Los Angeles, Sept 07: Anita Page, an MGM actress who appeared in films with Lon Chaney, Joan Crawford and Buster Keaton during the transition from silent movies to talkies, has died. She was 98.
Page died in her sleep early yesterday morning at her home in Los Angeles, said actor Randal Malone, her longtime friend and companion.
Page`s career, which spanned 84 years, began in 1924 when she started as an extra.
Her big break came in 1928 when she won a major role _ as the doomed bad girl -- in "Our Dancing Daughters," a film that featured a wild Charleston by Crawford and propelled them both to stardom.
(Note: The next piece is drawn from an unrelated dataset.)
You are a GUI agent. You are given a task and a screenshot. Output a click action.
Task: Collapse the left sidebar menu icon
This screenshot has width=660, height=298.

It spawned two sequels, "Our Modern Maidens" and "Our Blushing Brides." Page and Crawford were in all three films.
Page`s daughter Linda Sterne said her mother had been good friends with Marion Davies and Jean Harlow, and for about six months in the 1930s lived as a guest in William Hearst`s massive castle on the Southern California coast.
"She was the best mother I could have," Sterne said. "She was wonderful."
In 1928, the New York-born Page starred opposite Chaney in "While the City Sleeps."
The following year, she was co-star of "The Broadway Melody," the 1929 backstage tale of two sisters who love the same man. The film made history as the first talkie to win the best-picture Oscar and was arguably the first true film musical.
In his 1995 book "A Song in the Dark: The Birth of the Musical Film," author Richard Barrios reserved much of his praise for Bessie Love, the veteran actress who played the other sister.